After the final debate between Emmanuel Macron and Marine Le Pen, the race for the French presidency is nearing its end point on May 7. But the presidential election has demonstrated once again that France’s electoral system is less about democracy, and more about restraining it.
The late stages of the first round campaign were incredibly open and led to real debates between different visions for the future of France. This seemed to enthuse French voters. While polls suggested that abstention could reach a record 30%, the turnout in the first round of voting on April 23 was in fact close to 78%, similar to the 2012 election.
The results in the first round also pointed to sharp ideological divisions in France, with four candidates finishing with more or less 20% of the vote. From the radical left candidate Jean-Luc Mélenchon to the hard right conservative François Fillon, from centrist newcomer Emmanuel Macron to far right Marine Le Pen.
France seemed at a turning point, with the two mainstream parties who have governed the country for most of the Fifth Republic – Les Républicains and the Parti Socialiste – suffering terrible blows. Yet the system is such that only the two candidates with the most votes in the first round are allowed to battle it out in the second. This has meant that the voice of 60% of the voters who did not vote for either Macron or Le Pen in the first round (plus that of the 20% of the population who abstained) is no longer democratically relevant. This voice must either be voided in abstention or blank ballots, or now transferred to the least worst candidate in the second round.

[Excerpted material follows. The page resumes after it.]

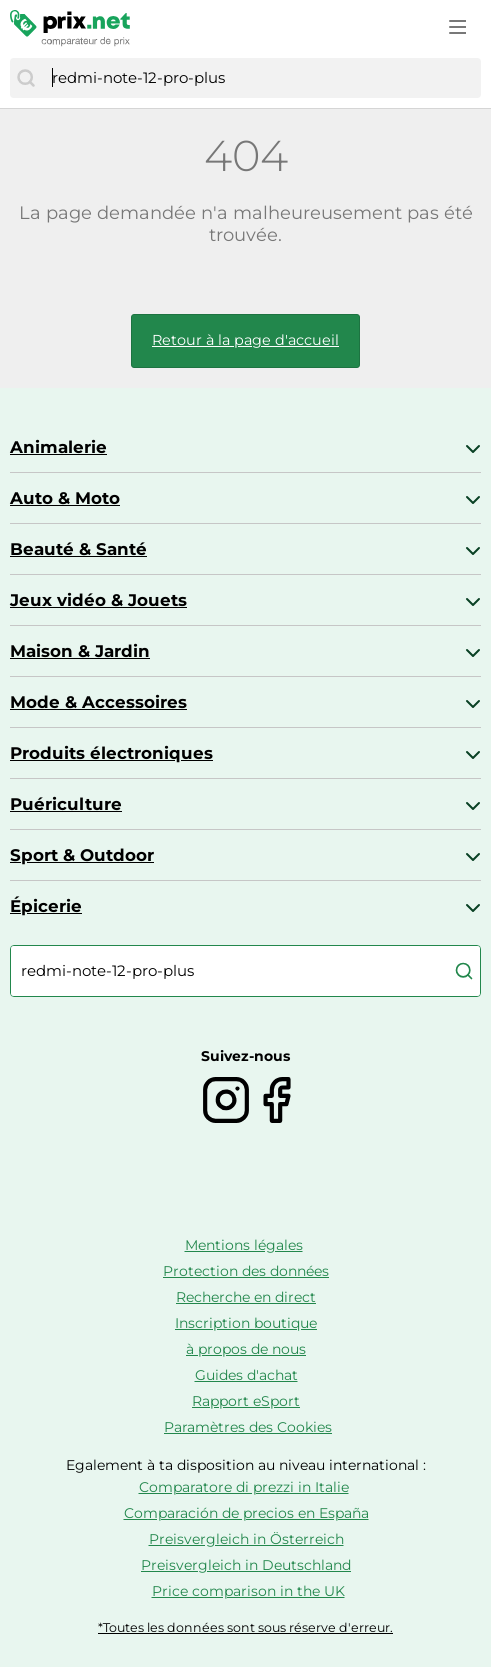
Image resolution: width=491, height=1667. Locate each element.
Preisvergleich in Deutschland (246, 1565)
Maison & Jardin (80, 651)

After the first round, Macron and Le Pen represented only 34% of registered voters overall and 45% of the vote. This is even more striking as 41% of Macron’s electorate appears to have voted tactically in the first round.
More oxygen for Le Pen
Through this archaic system, Le Pen, who was within a million votes of Fillon and Mélenchon, has been given the opportunity to legitimise her ideas further and is likely to set a new record in terms of votes for her far-right Front National (FN) party. Between the two rounds, Le Pen has been given ample opportunity to push her agenda, and spread false news in a manner similar to Donald Trump in the US. As Macron seems unable to counter Le Pen’s demagoguery, he may help to further legitimise some of her politics by joining a race to the bottom, on anti-terrorism legislation in particular.
This is despite the fact that it would take a political earthquake for Le Pen to win. In 2007 and 2012, Le Pen would have needed more than 18m votes to win the election – her current record is 7.7m in the first round of the 2017 election. While her supporters tend to be loyal, her vote base tends to be more restricted, and most polls suggest that French voters still see the party as a threat to democracy.

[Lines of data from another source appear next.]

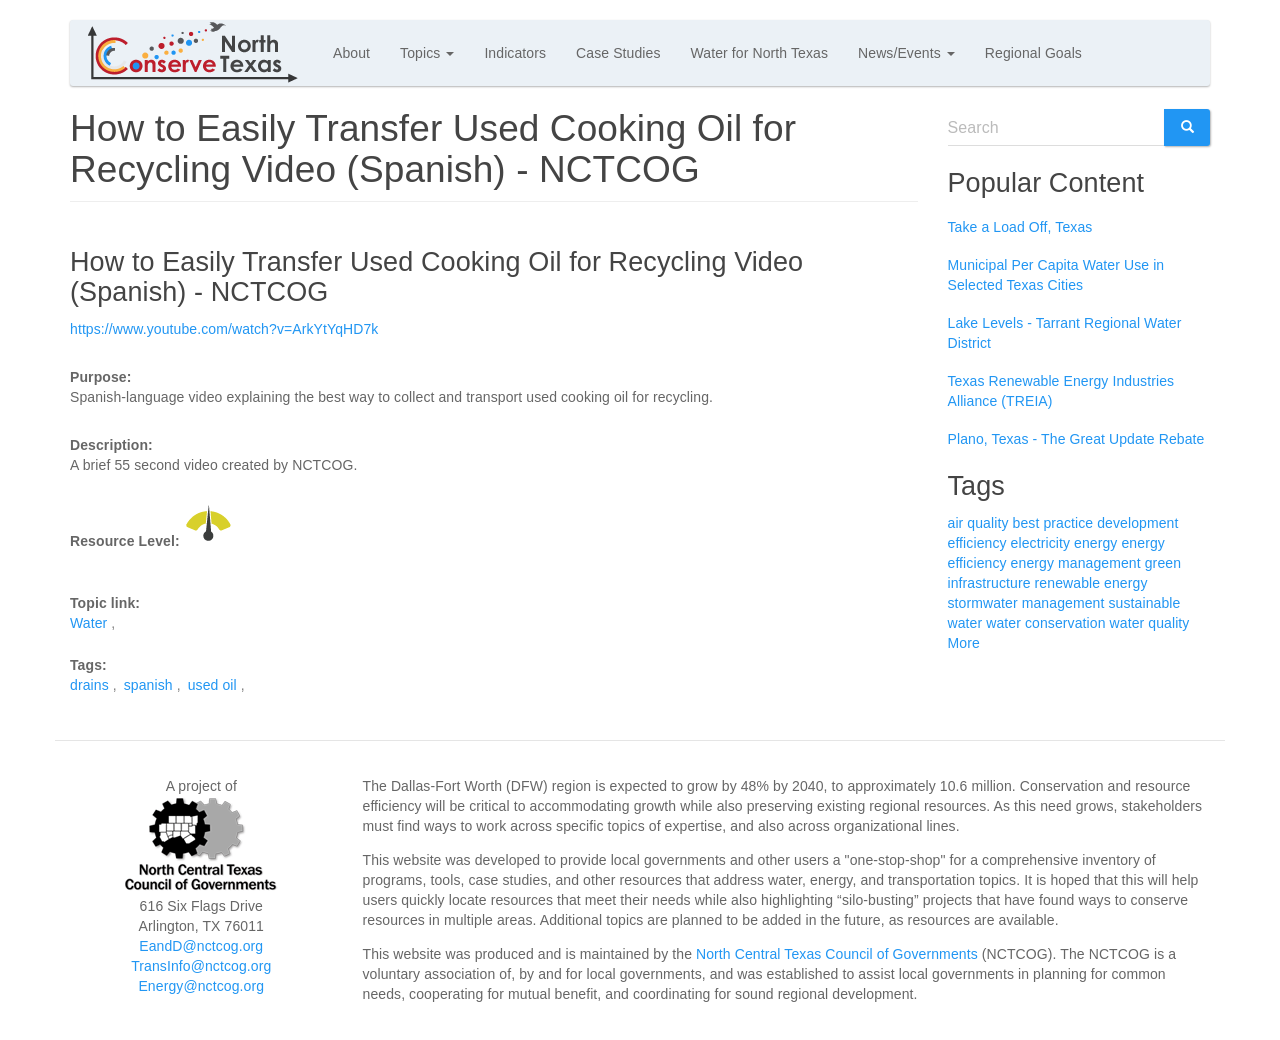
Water (88, 623)
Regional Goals (1033, 53)
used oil (212, 685)
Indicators (515, 53)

Considering that the two mainstream parties, Les Républicains and the Parti Socialiste have called on their supporters to vote for Macron, and that Mélenchon’s supporters seem more likely either to abstain or turn to Macron, Le Pen faces almost certain defeat in the second round.
However, Macron’s lacklustre campaign for the second round thus far and his refusal to offer the left-wing electorate some concessions could allow Le Pen a very strong showing. Rather than the presidency, Le Pen’s aim is most likely to reach 35% or more of the vote in the second round, benefiting from massive abstention rates rather than her own strong gains between the two rounds. Should she achieve such a result, she would be in a very strong position to plan for the 2022 election, to continue to normalise her ideas and position herself as the main opposition in France.
In the mid-term, the alliance of all other candidates behind Macron in a Republican Front is bound to reinforce Le Pen’s idea that she is the only one fighting against a deeply distrusted establishment. In this context, it is understandable that Mélenchon was not keen to lend support to Macron, but it is perhaps not acceptable when considering the threat. The situation is a real catch-22 for the left.
Where next for democracy?
In this context, it is urgent to acknowledge the anti-democratic nature of the French presidential elections. The campaign debates and the space given to alternative voices before the first round revived the interest of the French people. Debates and disagreements shifted the focus away from the toxic nationalism promoted by the FN, which had been lazily borrowed by mainstream politicians and opportunistically hyped by much of the media. The return of class politics in the second debate was particularly welcome, and certainly played a part in the late surge of Mélenchon ahead of the first round of voting.
Throughout the campaign, polls suggested that young people and the working class would turn en masse to the FN as it would be the sole alternative to the status quo. However, a single month of debate dedicated to different ideas turned the tide, and Mélenchon attracted the most young voters, and around 30% of the working-class vote. Considering that Le Pen has benefited from disproportionate media coverage since 2012, and Macron for a year, one can only wonder where the debate would be if all ideas were equally discussed in day-to-day politics.
Yet the presidential system is only one element taking us away from democratic decision-making. Were our democratic demands serious, we would not restrict them to voting for less and less representative politicians every few years. We would instead bring politics back to our day-to-day interactions. For example, we could demand that a degree of chance and the drawing of lots is added to our decision-making system, meaning that anyone and everyone can be selected to take office at any time. We could also bring democracy back to where we spend much of our lives and energy: our workplaces and our economy.
This would demand effort and courage, but this is what democratic politics is and must be about.